The Urban Thinkers Campus is an initiative of UN-Habitat’s World Urban Campaign, conceived as an open space for critical exchange among urban actors who believe that urbanization is an opportunity which can lead to positive transformations. The 28 Urban Thinkers Campuses taking place around the world between June 2015 and February 2016 aimed to solicit input into the New Urban Agenda – the main outcome document of the Habitat III conference to be held in Quito, Ecuador in October 2016.

At the end of three days of presentations, workshops and debates, the attendees drafted the statement that follows. For me, the most powerful idea that emerged is the creative expression is a fundamental human right.

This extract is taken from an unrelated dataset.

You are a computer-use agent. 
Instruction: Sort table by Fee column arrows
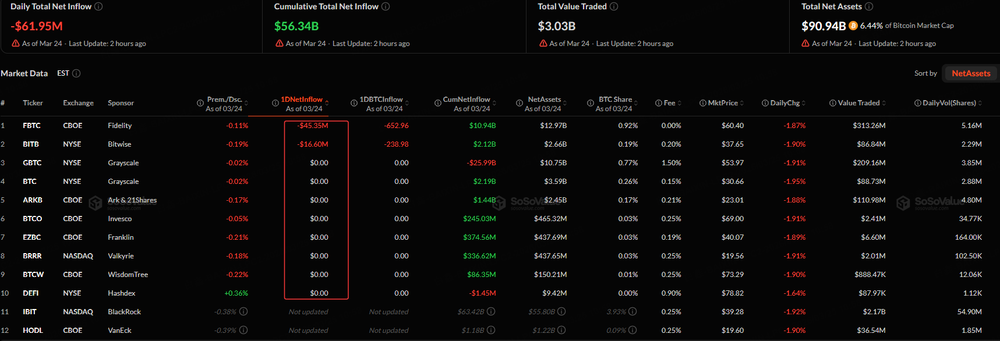pos(679,103)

The City We Need is Open for Art

Cities do not only perform functions or deliver services. Nor are they simply depositories of cultural heritage. The City We Need is the place where the form of cultural expression we call art is constantly produced and re-produced.

“Cities Open For Art” offers all citizens a creative way to design, explore, experiment and experience alternative futures. They must be coproduced by artists, include active citizenship in the artistic process as a city changers, while the urban dimension is where the dialogue among different people can take place, to provide enabling city of “Enjoying togetherness” as a powerful driver and art form for change performed in the city. Art, in its freest form, can express creative voice, ways of seeing, imagining and producing space; empower and encourage awareness, learning, achievement and belonging; generate values and inspire in people a critical view of established norms, procedures and practices; art contributes to psychological wellbeing and health; enables people to claim ownership of urban spaces and generate higher values that can be employed in improving the quality of life and stimulate creative work and a diversified and creative economy; embody the principle of free, equitable and unlimited access to everyday life of a city.”